Abstract
Background. The complexity of the structure and function of a living body can be affected by disorders and can cause various dysfunctions. Objective. The aim of this study was to determine compensatory mechanisms in subjects with drop foot during gait. Methods. The study evaluated 10 subjects with drop foot (DF) whose results were compared to a group of 10 healthy controls (C). Spatiotemporal, kinematic, and kinetic parameters during the gait cycle were collected using Vicon system synchronized with Kistler platforms. Results. Spatiotemporal, kinematic, and kinetic parameters were significantly different between the analysed groups. In the DF group, the subjects walked almost 47% slower and performed 60% less steps per minute compared to the C group. The main problem in the DF group was insufficient ankle dorsiflexion in the 0–10% of the gait cycle. Mean values in the groups during the first 10% of the gait cycle were as follows: DF (−10.42 ± 5.7°) and C (−2.37 ± 1.47°), which affected the substantial differences in the values of muscle torque: DF (0.2 ± 0.1 Nm/kg) and C (−0.26 ± 0.06 Nm/kg). Conclusions. Comparative analysis for joint angles and torques demonstrated that the mechanism of compensation is the most noticeable in the knee joint and less in the hip joint.
1. Introduction
In the case of temporary or permanent dysfunctions in the area of the motor system, the human body has an ability to use compensatory mechanisms. Compensation is defined as a process aimed at balancing the deficiencies and adjustment to conditions caused by an illness or injury. The phenomenon of compensation of motor organs in the human body is viewed as an ability to replace (through recovery) the function lost by the damaged organ or taking over this function entirely by another healthy organ [1]. The key role in the process is played by specific control and plasticity of the nervous system [2, 3]. In clinical practice, compensation of motor organ dysfunction is often divided into external compensation (e.g., the use of orthopaedic aids) and internal compensation (e.g., when a subject with a shorter lower limb moves on their toes) [4].
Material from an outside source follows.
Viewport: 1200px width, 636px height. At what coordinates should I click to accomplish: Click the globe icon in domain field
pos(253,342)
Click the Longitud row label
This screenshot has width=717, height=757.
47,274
The drop foot syndrome represents a problem that is characterized by varied aetiology. The most frequent causes of this type of disability include, for example, cerebrovascular accident, surgical interventions in the area of the fibular nerve and in the lumbar region of the spinal column, radical syndromes at levels L2–L5, myopathy, multiple sclerosis, cerebral palsy, amyotrophic lateral sclerosis as a complication after hip joint replacement, injuries caused by accidents, and peripheral nerve damage [5]. The symptoms of drop foot include lower leg muscle atrophy, contracture, inability to stand on the heel, and inability to load the lateral side of the foot [1]. Consequently, subjects use what is termed the steppage gait, that is, during the phase of contact with the ground, the toes start the contact, followed by the lateral ridge of the foot, and finally, the heel. The gait is unsymmetrical, inharmonious, and unsure. Instability has a negative effect on maintaining balance. Therefore, the subjects are forced to use specific orthopaedic aids such as casts, walking sticks, ortheses, or custom shoes.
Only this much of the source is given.